Earlier, in 1974, Brakhage made The Text of Light by filming objects through the prismatic filter of a crystal ashtray. Never is the ashtray revealed in its totality. The film’s image is seared by layered textures of shattered light and colour, caught in a feedback loop between the camera’s optics and the filter before it. In The Text of Light Turner’s influence is felt in the experimental use of colour, and is similarly visionary in the way it collapses naturalistic pictorial space. Brakhage first saw Turner’s paintings in New York in the 1950s, would reference them in his lectures, and knew intimately which works hung where in London museums. ‘Stan,’ as Marilyn Brakhage told Tate Etc. recently, ‘often spoke publicly about Turner’s importance to him.’
Turner also influenced in particular a generation of British experimental landscape filmmakers, among them Chris Welsby, William Raban and John Woodman. Known for their ‘structural cinema’, their works focused on film’s material substance – light, time and process – to create what they saw as a new form of aesthetic that was free of symbolism or narrative. Even ‘mistakes’ such as flare, scratching, slippage and double exposure would be incorporated (one thinks here of Turner’s ‘mistakes’: spitting on the canvas, overpainting ‘finished’ works on varnishing day).
Sensuality of landscape imagery became a primary vehicle to assert the illusionism of cinema, while simultaneously asserting the material nature of the representational process which sustained the illusionism. Raban’s View 1970, for example, alternated shooting speeds to introduce rhythm into the landscape. Colours of This Time 1972 used long exposures to change the colour of sunlight (in MM 2002 the camera stares unblinkingly into the sun). River Yar 1971–2, made with Welsby, presents, in time-lapse, two views of the river at set points around the autumn and spring equinoxes and alludes to the passage of the moon around the earth – signalled by the change in tides – and the passage of the earth around the sun – the light at different times of year. ‘With both Constable and Turner,’ Raban has commented, ‘I was interested that their work preceded the French naturalists like Monet.’
Like Brakhage, Welsby has also been fascinated by the endless dispersal of ocean light. In his film Drift 1994, a study of winter light falling on the continually moving surface of water, a misty pall cloaks the visibility of objects at sea. The dominant colour is grey – a grey iridescent with blues and greens.

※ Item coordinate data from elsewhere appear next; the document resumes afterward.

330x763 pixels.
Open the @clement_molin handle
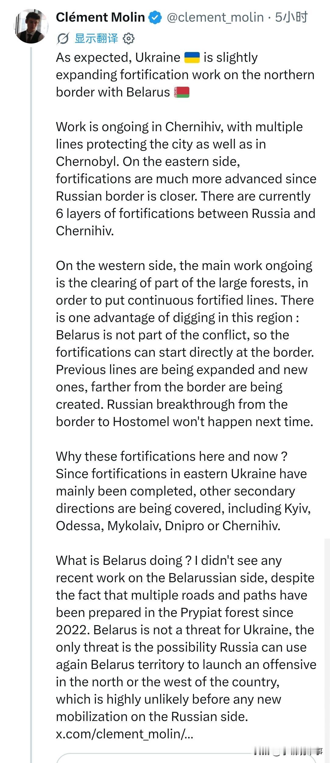click(215, 17)
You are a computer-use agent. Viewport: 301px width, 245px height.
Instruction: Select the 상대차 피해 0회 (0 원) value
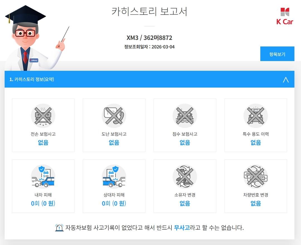[114, 203]
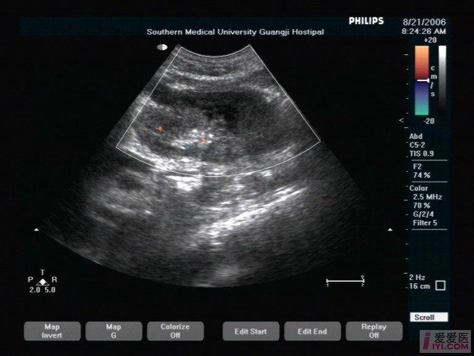The image size is (474, 356).
Task: Click the PHILIPS logo
Action: pyautogui.click(x=366, y=21)
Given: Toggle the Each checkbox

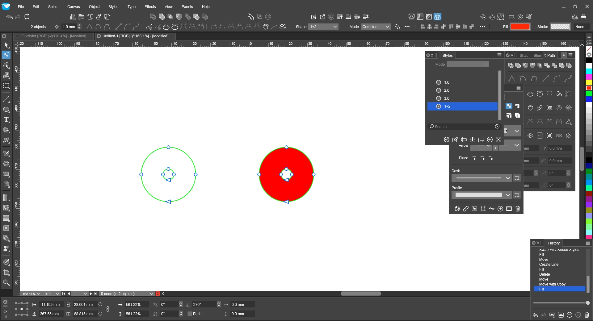Looking at the screenshot, I should click(x=190, y=314).
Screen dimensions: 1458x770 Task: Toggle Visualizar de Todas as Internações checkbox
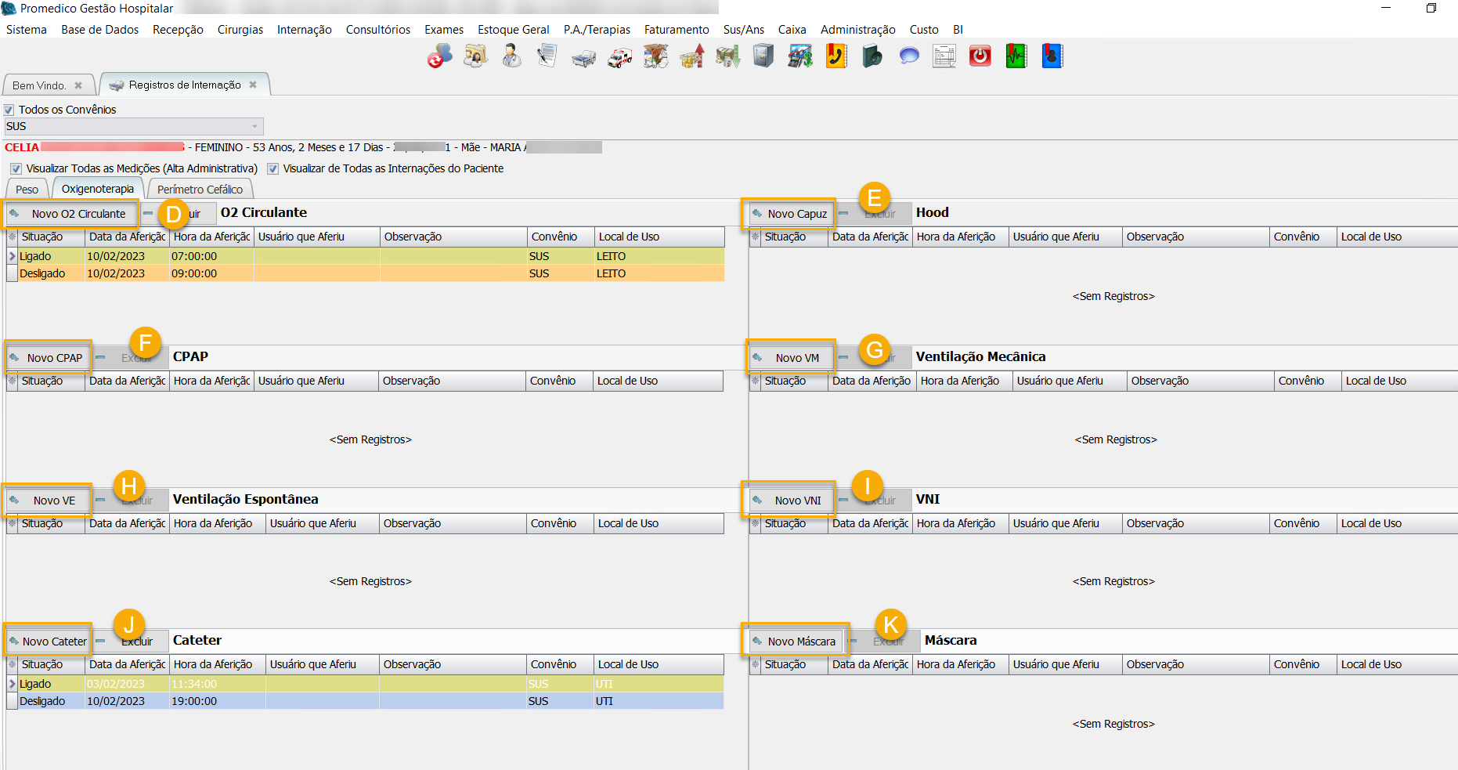273,169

Since opening in Margate in 2011, Turner Contemporary has exhibited and commissioned a number of artists who have responded to its namesake’s legacy, including John Smith with his film work Horizon (Five Pounds a Belgian) 2012, and Rosa Barba with her 2013 exhibition Subject to Constant Change. For three months, Smith filmed from the large ‘picture window’ of the gallery and around Margate, capturing dramatically changing weather conditions. His intention is to collapse the poles of distance and involvement to create for the viewer a simultaneous sense of being outside and inside, as Turner’s late works achieve. To accompany her inter-related filmic sculptures installed throughout the gallery space, Barba presented a selection of Turner’s perspective studies that the artist had used to illustrate his lectures at the Royal Academy.